My painting of a girl in her bubble bath having a spiritual vision which includes all the icons of the world’s great religions. Bubbles are the symbols of illusion. Below her are beauty products, perfumes, oils, jewelled bottles; expressing bottled emotions, that her body is also a vessel waiting to be filled. Conflicting images, confusing messages, muddled illusions. Something I didn’t realize until recently, that symbolically I may have associated being clean (drug free) and beautiful (perfect), as requirements to receive blessing. Candles equal her burning desires. Purity and girl are in conflict because woman is seen as a symbol of temptation. The juxtaposition of a young girl concerned with beauty having an epiphany. Competing religious images all saying practically the same thing. She is also under their surveillance. Will she choose materialism or spiritualism? The real illusion is that there is somehow something different between the different messages. There isn’t. Anyone can be opened spirituality it doesn’t have to follow a formula. Often it’s when we are alone, focused, clean and relaxed that we are more receptive.

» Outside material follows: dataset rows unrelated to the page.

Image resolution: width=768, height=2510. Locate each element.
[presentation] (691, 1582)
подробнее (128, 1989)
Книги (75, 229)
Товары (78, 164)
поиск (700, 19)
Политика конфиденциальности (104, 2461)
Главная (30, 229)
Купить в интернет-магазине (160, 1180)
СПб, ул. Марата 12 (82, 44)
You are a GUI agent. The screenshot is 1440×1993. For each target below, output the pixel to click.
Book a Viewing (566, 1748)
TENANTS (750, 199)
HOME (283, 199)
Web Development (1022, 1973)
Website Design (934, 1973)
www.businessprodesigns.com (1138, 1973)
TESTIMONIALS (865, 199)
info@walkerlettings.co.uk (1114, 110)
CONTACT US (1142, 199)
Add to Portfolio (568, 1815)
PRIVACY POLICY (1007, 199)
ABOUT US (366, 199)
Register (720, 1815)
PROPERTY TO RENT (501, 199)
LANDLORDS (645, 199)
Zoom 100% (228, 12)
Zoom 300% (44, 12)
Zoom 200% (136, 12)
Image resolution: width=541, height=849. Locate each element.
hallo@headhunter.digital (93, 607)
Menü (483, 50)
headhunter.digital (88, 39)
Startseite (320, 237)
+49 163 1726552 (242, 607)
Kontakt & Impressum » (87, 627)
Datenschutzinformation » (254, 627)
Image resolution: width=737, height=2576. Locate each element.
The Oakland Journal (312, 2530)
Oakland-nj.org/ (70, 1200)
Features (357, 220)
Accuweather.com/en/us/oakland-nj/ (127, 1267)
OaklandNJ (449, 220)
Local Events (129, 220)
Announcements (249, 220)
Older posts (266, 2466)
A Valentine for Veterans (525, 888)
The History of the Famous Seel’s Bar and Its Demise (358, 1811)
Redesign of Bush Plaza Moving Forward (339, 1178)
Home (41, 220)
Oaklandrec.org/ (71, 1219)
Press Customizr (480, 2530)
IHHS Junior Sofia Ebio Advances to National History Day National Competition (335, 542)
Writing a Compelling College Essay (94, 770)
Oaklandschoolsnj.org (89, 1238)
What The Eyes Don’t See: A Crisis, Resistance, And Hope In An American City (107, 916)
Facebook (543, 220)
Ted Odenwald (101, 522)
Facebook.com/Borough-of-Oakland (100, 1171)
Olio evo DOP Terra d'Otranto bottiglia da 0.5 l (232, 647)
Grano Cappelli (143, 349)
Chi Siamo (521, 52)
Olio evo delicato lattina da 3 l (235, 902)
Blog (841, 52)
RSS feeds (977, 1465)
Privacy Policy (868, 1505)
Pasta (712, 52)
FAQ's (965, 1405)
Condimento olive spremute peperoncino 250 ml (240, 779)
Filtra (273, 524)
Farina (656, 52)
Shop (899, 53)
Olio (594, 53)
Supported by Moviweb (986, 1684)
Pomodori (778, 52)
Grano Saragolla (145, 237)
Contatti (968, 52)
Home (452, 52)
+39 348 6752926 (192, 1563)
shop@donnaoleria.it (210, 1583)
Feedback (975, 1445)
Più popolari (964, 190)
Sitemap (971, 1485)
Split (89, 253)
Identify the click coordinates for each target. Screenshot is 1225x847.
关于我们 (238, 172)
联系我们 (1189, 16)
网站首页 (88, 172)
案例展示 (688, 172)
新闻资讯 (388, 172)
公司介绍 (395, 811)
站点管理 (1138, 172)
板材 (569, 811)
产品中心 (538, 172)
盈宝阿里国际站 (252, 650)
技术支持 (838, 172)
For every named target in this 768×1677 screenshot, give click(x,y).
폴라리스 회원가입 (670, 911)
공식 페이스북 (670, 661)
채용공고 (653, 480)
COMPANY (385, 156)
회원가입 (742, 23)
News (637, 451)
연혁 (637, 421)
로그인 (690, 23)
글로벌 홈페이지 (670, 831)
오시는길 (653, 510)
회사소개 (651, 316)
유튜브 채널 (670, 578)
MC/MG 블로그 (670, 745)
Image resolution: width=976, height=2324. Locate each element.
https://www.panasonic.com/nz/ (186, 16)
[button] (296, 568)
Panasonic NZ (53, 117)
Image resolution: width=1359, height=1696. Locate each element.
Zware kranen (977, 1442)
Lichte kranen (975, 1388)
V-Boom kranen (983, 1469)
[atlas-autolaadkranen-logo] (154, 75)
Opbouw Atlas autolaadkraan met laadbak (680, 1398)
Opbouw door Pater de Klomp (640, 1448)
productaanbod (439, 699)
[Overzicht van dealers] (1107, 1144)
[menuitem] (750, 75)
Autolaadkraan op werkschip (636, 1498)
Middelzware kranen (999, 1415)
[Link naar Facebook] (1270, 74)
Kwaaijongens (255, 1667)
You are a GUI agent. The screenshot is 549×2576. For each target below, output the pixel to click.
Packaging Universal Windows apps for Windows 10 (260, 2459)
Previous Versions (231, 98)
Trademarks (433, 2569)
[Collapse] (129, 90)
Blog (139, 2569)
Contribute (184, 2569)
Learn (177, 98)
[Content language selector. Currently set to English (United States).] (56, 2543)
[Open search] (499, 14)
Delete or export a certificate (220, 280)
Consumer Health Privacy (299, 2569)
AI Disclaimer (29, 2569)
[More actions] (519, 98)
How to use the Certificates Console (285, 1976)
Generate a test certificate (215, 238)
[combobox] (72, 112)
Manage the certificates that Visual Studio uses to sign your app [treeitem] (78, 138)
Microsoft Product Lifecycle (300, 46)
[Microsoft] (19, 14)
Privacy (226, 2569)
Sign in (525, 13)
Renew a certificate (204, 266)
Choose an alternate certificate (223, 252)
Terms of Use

I’m hooked on visual inspiration and I seek it everywhere. Artists paint their environment. My environment is culled from the flea market, recycling. I find a great deal of my inspiration now a days in Sugar and tea. You can see the caffeine induced delirium in the chaos and the colors and the Candy coated effect that acrylic achieves. You are what you eat after all, so that makes me a cannibal bonbon.